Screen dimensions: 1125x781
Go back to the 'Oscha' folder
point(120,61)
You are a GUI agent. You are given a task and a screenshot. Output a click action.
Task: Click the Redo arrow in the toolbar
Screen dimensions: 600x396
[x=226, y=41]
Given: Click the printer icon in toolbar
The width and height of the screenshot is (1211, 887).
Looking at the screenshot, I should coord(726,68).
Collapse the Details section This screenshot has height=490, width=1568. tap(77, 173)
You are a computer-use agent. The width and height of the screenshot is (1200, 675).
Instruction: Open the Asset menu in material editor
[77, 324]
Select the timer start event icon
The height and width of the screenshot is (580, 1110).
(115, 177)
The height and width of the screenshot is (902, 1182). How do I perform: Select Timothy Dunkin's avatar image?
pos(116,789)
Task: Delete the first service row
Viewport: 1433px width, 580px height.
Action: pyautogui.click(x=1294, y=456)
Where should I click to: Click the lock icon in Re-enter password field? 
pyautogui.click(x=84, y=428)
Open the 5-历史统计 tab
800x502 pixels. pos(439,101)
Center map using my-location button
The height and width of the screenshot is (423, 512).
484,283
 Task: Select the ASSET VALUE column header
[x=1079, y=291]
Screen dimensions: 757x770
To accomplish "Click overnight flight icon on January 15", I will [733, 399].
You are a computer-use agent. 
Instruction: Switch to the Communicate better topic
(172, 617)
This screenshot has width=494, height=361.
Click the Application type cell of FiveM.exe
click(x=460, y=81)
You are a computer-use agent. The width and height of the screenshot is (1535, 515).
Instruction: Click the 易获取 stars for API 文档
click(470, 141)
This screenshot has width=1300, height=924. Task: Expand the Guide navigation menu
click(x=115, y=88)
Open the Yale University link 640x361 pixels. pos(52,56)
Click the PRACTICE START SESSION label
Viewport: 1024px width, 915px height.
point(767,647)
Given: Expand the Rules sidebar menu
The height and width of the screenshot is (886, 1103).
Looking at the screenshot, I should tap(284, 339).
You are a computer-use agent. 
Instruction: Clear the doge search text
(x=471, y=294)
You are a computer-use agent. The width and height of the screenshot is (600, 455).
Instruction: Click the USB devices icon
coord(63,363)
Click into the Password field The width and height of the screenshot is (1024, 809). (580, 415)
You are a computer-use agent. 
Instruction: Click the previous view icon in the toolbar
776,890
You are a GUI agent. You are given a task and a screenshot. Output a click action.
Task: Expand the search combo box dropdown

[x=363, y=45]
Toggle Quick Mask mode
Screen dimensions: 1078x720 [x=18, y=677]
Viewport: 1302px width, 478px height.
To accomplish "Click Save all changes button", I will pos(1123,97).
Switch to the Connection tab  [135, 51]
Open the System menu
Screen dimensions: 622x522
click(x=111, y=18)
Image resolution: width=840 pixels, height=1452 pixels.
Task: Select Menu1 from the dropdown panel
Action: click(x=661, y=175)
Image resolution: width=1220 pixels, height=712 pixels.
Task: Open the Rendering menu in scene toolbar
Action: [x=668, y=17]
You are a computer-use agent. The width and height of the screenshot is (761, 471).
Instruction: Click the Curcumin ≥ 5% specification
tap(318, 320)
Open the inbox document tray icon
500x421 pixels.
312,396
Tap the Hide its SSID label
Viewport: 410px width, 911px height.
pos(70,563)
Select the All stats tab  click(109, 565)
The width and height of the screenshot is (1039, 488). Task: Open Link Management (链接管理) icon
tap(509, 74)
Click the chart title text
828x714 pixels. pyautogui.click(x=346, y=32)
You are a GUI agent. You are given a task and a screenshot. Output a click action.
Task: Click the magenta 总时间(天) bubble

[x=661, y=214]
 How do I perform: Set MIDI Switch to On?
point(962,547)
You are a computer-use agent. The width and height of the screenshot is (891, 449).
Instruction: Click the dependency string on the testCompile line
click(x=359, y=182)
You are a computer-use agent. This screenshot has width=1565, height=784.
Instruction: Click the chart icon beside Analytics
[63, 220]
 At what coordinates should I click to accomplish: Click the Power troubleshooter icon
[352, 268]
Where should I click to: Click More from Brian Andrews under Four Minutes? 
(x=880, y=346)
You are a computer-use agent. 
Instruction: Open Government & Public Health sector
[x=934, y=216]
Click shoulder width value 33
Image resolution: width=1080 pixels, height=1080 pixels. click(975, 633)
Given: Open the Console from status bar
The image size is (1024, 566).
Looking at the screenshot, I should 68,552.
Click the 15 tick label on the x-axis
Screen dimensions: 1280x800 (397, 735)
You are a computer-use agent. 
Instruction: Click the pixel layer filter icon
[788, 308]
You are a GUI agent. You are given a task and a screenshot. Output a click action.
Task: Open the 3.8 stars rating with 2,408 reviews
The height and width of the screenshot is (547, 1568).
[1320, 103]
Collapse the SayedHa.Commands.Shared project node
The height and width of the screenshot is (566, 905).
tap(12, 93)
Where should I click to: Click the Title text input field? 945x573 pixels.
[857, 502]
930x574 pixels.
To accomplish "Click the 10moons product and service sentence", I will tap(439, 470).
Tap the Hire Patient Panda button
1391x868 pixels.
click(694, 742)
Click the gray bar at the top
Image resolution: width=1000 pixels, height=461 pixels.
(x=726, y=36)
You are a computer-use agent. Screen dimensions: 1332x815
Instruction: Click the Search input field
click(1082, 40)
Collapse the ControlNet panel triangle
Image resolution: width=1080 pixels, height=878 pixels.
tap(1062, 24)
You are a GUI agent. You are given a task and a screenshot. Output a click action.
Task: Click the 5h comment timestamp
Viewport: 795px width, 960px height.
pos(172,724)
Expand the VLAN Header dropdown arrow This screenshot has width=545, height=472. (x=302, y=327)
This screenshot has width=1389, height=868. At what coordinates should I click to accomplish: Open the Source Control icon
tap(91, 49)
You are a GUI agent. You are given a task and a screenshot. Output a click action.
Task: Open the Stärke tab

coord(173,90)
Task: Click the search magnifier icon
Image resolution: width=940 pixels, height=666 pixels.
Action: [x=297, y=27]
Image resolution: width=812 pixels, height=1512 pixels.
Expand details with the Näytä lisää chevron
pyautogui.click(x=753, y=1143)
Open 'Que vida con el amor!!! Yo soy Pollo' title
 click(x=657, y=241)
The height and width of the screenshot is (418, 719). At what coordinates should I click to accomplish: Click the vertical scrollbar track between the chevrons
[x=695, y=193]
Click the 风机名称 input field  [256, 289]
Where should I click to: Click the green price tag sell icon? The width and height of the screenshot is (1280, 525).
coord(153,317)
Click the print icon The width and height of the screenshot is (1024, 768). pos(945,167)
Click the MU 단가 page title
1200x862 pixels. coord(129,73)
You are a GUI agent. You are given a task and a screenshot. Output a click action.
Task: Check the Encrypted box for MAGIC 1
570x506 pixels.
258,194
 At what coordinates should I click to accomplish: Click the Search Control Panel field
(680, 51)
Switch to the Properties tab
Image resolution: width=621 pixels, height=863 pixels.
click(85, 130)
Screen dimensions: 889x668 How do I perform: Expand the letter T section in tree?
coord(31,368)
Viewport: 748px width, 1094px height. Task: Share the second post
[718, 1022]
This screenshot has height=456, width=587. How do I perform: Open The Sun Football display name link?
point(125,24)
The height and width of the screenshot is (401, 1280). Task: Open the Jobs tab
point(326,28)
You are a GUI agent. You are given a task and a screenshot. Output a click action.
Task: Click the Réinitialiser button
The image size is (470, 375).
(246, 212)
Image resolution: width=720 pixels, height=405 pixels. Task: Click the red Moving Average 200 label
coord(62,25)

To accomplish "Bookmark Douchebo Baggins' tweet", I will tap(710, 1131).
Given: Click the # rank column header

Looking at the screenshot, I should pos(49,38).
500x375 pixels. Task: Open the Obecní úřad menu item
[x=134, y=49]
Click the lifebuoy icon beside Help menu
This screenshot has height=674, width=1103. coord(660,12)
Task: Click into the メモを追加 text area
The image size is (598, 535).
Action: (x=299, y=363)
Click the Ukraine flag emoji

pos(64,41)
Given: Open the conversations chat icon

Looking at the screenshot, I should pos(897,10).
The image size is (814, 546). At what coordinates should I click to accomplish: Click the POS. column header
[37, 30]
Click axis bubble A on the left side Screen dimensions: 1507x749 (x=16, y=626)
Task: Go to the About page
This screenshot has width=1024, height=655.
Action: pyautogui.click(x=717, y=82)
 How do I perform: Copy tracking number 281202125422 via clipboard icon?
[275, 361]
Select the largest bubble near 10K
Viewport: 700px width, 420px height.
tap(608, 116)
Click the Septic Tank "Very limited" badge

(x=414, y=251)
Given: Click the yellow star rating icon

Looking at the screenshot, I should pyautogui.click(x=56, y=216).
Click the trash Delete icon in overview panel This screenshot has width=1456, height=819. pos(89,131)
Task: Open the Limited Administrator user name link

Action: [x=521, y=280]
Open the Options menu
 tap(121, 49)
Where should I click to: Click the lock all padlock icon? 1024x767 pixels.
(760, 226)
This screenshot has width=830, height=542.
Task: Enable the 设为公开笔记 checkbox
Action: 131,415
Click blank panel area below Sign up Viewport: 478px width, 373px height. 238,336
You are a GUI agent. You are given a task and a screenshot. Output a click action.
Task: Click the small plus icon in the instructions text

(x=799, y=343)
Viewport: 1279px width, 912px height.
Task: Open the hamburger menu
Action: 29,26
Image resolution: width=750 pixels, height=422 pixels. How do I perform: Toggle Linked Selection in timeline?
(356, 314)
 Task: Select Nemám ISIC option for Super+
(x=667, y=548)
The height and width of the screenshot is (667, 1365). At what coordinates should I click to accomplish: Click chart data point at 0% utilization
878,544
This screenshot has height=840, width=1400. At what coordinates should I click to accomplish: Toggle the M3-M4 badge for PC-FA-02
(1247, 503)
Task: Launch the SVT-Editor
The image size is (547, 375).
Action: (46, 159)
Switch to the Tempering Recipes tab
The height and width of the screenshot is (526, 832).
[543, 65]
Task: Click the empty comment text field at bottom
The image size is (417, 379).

::::

DIRECTIONS FOR THIS TASK —
Please make an exact copy of the lines above from the line with "Viewport: 795px width, 960px height." through the line with "Click the 风机名称", both ends included.

EXPECTED ANSWER —
Viewport: 795px width, 960px height.
pos(172,724)
Expand the VLAN Header dropdown arrow This screenshot has width=545, height=472. (x=302, y=327)
This screenshot has width=1389, height=868. At what coordinates should I click to accomplish: Open the Source Control icon
tap(91, 49)
You are a GUI agent. You are given a task and a screenshot. Output a click action.
Task: Open the Stärke tab

coord(173,90)
Task: Click the search magnifier icon
Image resolution: width=940 pixels, height=666 pixels.
Action: [x=297, y=27]
Image resolution: width=812 pixels, height=1512 pixels.
Expand details with the Näytä lisää chevron
pyautogui.click(x=753, y=1143)
Open 'Que vida con el amor!!! Yo soy Pollo' title
 click(x=657, y=241)
The height and width of the screenshot is (418, 719). At what coordinates should I click to accomplish: Click the vertical scrollbar track between the chevrons
[x=695, y=193]
Click the 风机名称 input field  [256, 289]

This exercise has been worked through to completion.